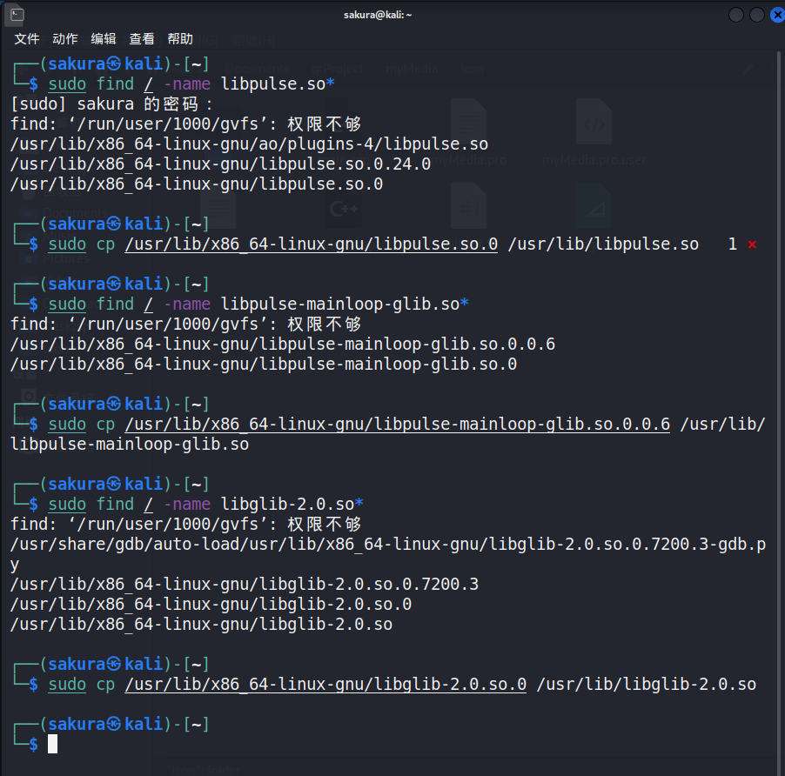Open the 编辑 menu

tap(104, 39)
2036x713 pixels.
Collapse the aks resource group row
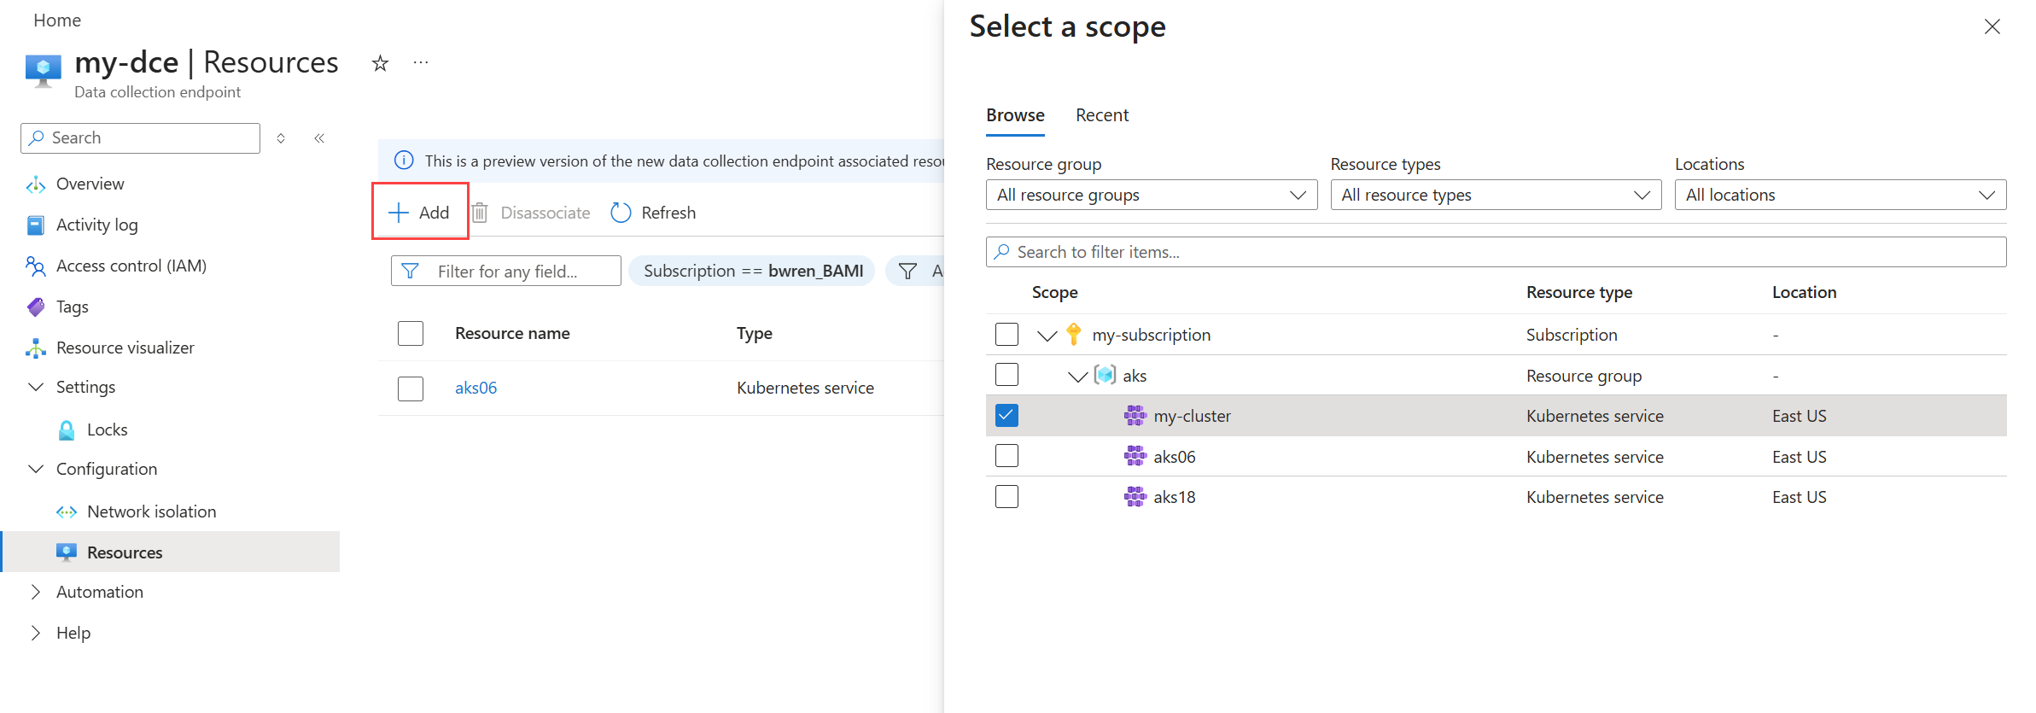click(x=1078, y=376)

---

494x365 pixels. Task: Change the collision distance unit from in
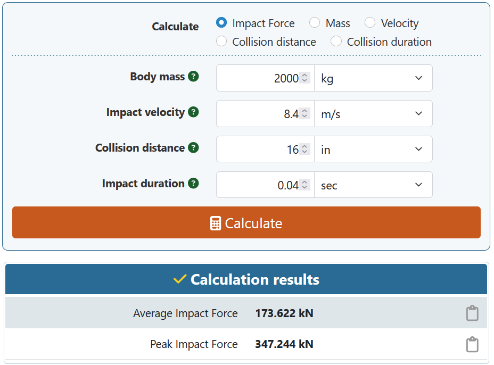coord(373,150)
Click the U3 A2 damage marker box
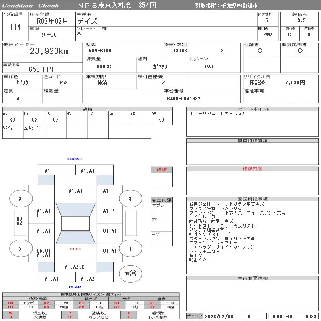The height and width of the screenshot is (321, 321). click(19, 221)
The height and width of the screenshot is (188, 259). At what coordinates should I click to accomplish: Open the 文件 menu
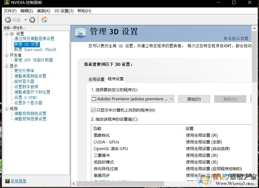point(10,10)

---

What you should do: Can you give the data from the line that has "Open the 编辑 menu" through the line that has "click(x=1078, y=376)", both included, as a Markdown table with the columns Row and Data line, skipping blank lines and leaving the pictures out?

Task solution:
| Row | Data line |
|---|---|
| 1 | Open the 编辑 menu |
| 2 | tap(104, 39) |
| 3 | 2036x713 pixels. |
| 4 | Collapse the aks resource group row |
| 5 | click(x=1078, y=376) |